I do find the fusion of influences on Diama intriguing, but in execution, I have certain reservations. I have to admit that, perhaps unsurprisingly, it was the proggier, djentier opening song “Diama”, and similar tracks from later such as “Deaf And Blind” and “Out Of Pluto’s Cave”, that initially drew me towards the record. I’m not put off by having a more straightforward song such as “Crimson Stains” in there, and I do rather like the more mellow vibe of the Eden Circus-esque “Shen”, but I feel that perhaps the contrasting influences aren’t that naturally arranged and assembled on Diama. The more multifaceted songs that incorporate different sounds, such as “Slave To The Void” and “Deaf And Blind”, work better for me than having the jumps between tracks such as “Crimson Stains” and those either side of it.
My other mild reservation with Diama comes from the length; 54 minutes is hardly outrageous, particularly considering that includes a 6-minute live acoustic bonus track, but with nearly every track bar the intro and interlude around or above 5 minutes, placed together they do make for an experience that feels long, without quite engaging consistently enough to justify it.
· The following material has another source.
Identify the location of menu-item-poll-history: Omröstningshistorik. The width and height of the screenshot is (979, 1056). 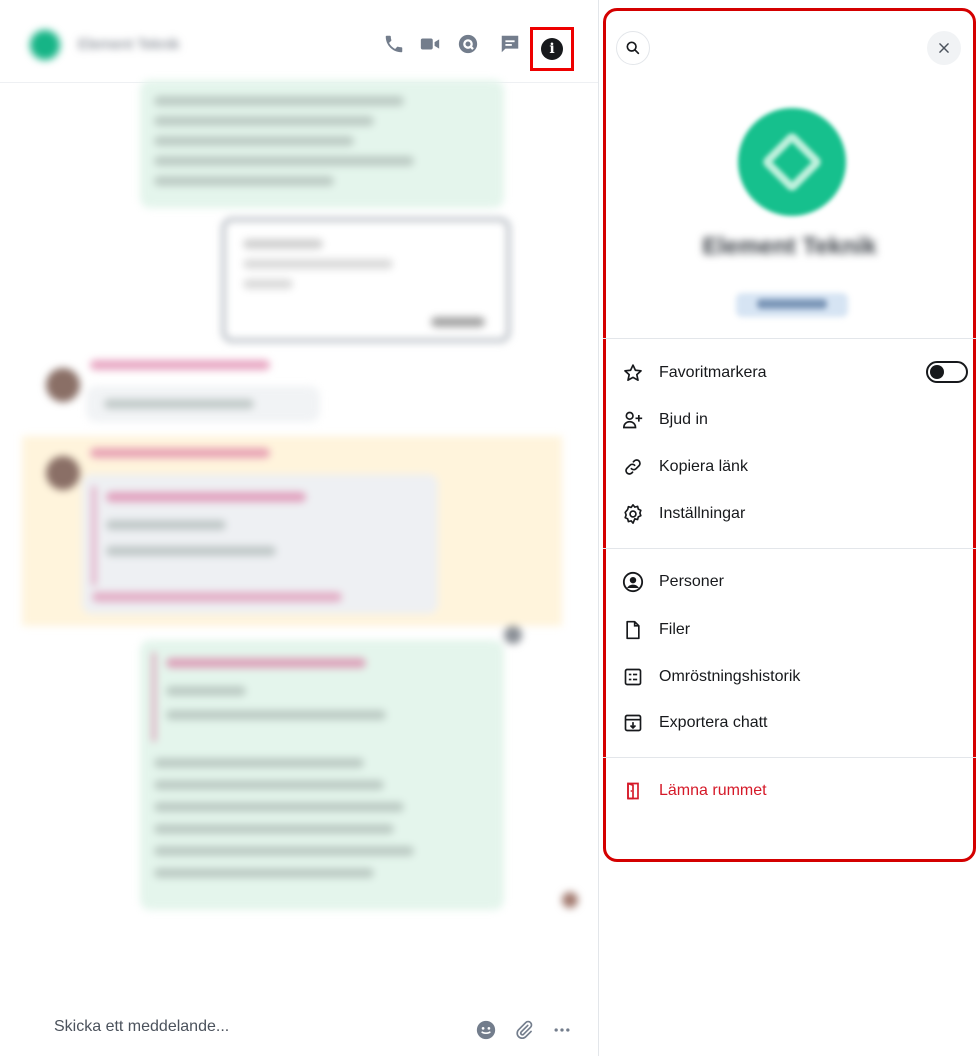
(790, 677).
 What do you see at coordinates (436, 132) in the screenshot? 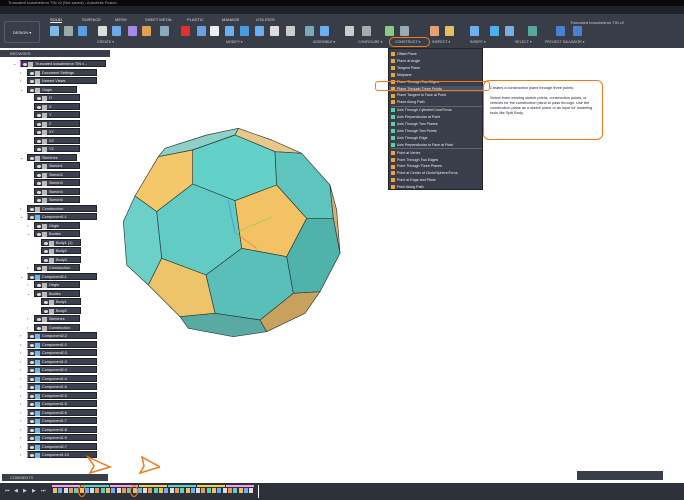
I see `menu-item-axis-through-two-points: Axis Through Two Points` at bounding box center [436, 132].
I guess probably the easiest place to look for a way to address this is with that “Hard Sun” cover; it feels disconnected from the other contents of the album, and while Arnaout does a decent Eddie Vedder impression, it doesn’t really add anything to the original.
Despite these qualms, though, this is still a respectable debut from the French group; they have a good level of technical proficiency and a solid feel for groove, and when they’re on song, I find myself fairly taken with what they’re up to here. Additionally, I appreciate that they’ve found a way early on to say something relatively fresh when delivering a stylistic blend that has already had a good number of bands take a crack at it.